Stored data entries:
—————

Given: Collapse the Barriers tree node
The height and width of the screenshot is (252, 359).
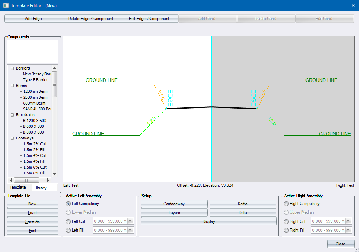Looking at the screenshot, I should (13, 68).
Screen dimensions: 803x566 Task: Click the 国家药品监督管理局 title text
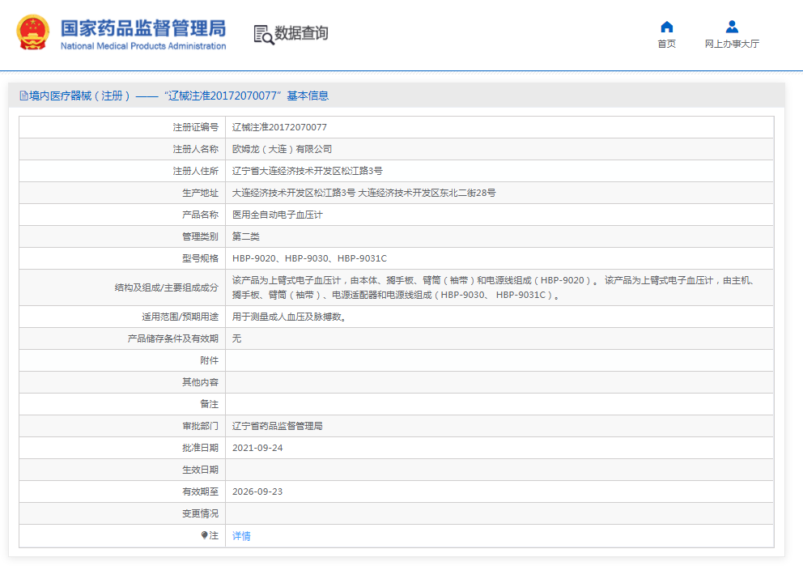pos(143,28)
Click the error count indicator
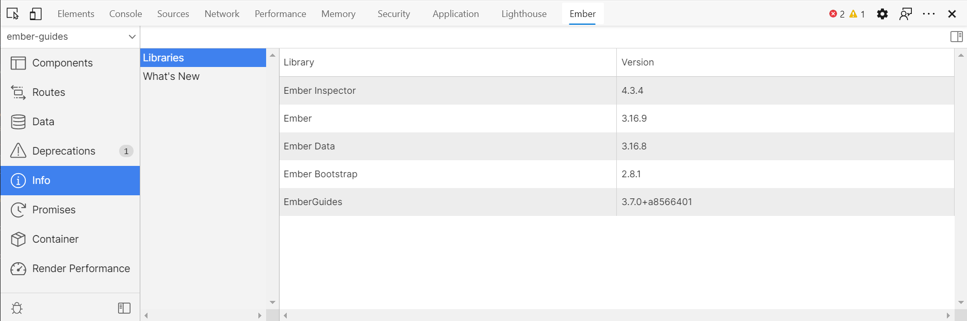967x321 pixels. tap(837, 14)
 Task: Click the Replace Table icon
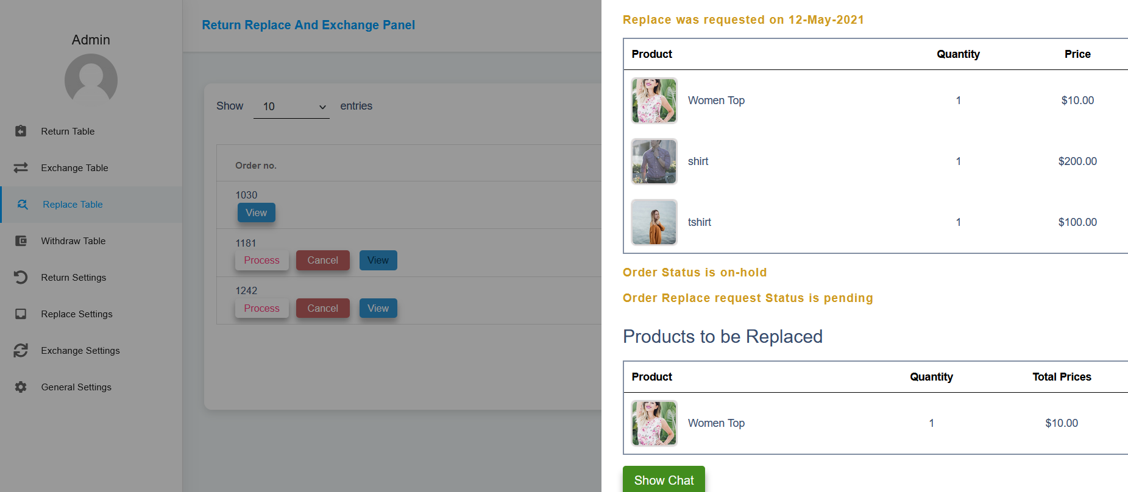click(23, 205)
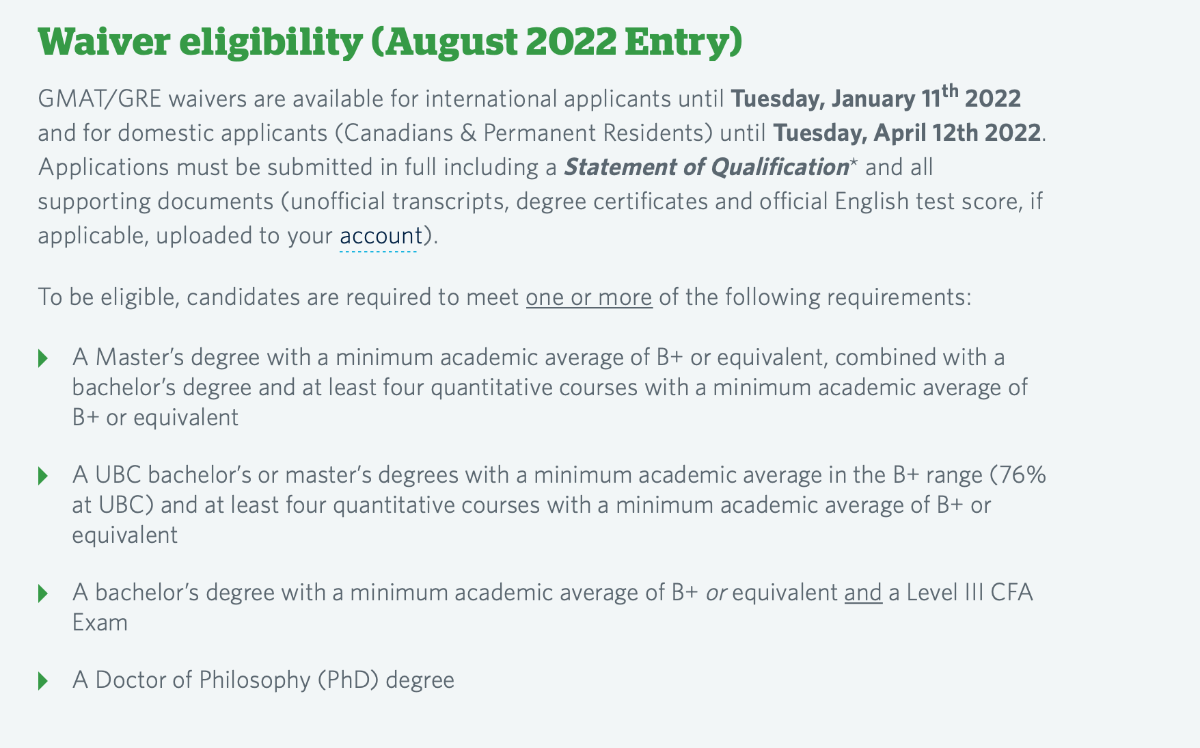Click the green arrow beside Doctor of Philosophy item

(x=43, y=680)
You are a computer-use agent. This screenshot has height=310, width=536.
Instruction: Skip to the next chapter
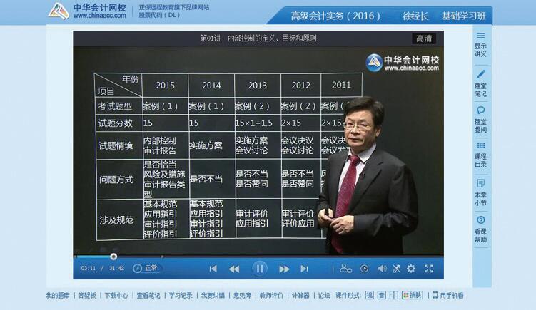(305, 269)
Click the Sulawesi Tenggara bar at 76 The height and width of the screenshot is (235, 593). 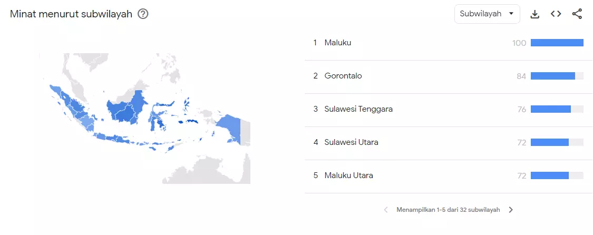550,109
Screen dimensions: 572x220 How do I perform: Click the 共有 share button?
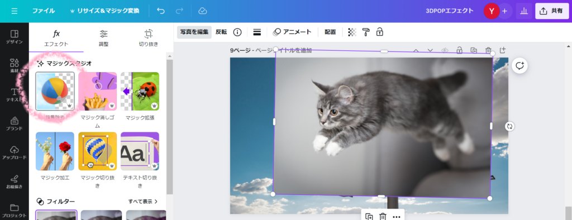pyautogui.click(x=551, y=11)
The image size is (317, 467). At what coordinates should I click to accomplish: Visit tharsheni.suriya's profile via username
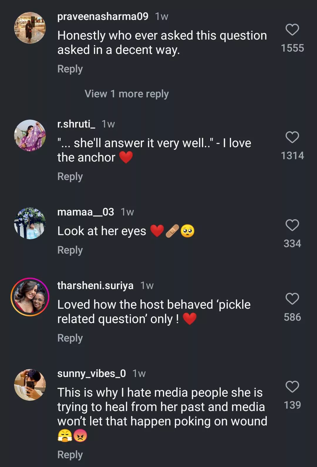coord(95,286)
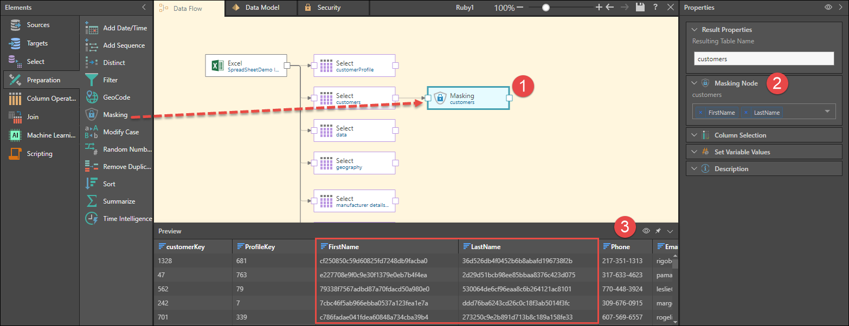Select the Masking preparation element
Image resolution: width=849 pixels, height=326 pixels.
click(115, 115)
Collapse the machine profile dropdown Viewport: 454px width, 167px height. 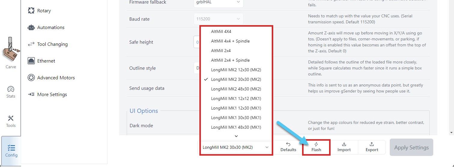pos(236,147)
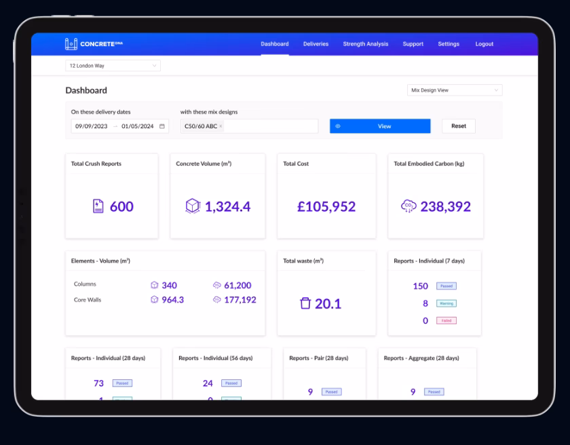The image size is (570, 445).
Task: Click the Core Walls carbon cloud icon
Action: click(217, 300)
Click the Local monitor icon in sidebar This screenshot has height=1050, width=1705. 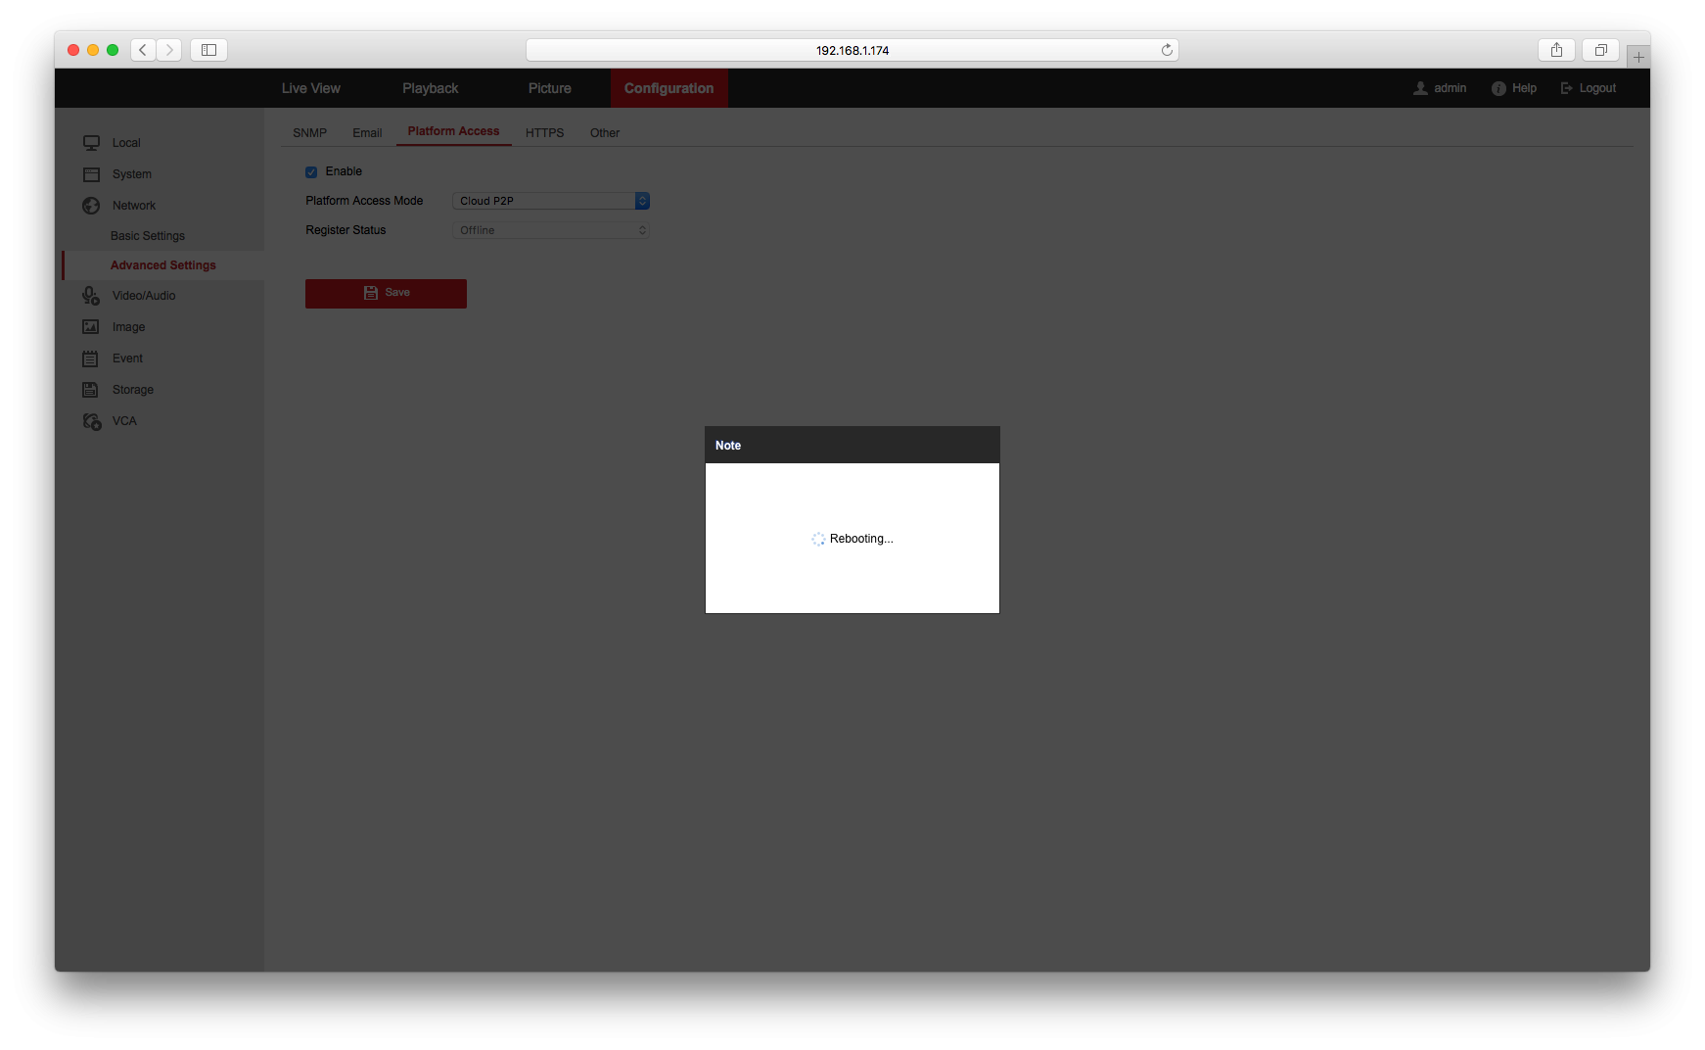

—————

Exercise objective: Write out nothing but the lines from the start of the data through the line with "You are a computer-use". Leave out the pictures.

Response below:
Given: Collapse the Barriers tree node
The height and width of the screenshot is (252, 359).
Looking at the screenshot, I should (13, 68).
Screen dimensions: 803x566 Task: Click the 国家药品监督管理局 title text
pos(143,28)
Click the error count indicator
967x321 pixels. tap(837, 14)
 Task: Click the Replace Table icon
click(23, 205)
Click the green arrow beside Doctor of Philosophy item

(x=43, y=680)
You are a computer-use agent. This screenshot has height=310, width=536.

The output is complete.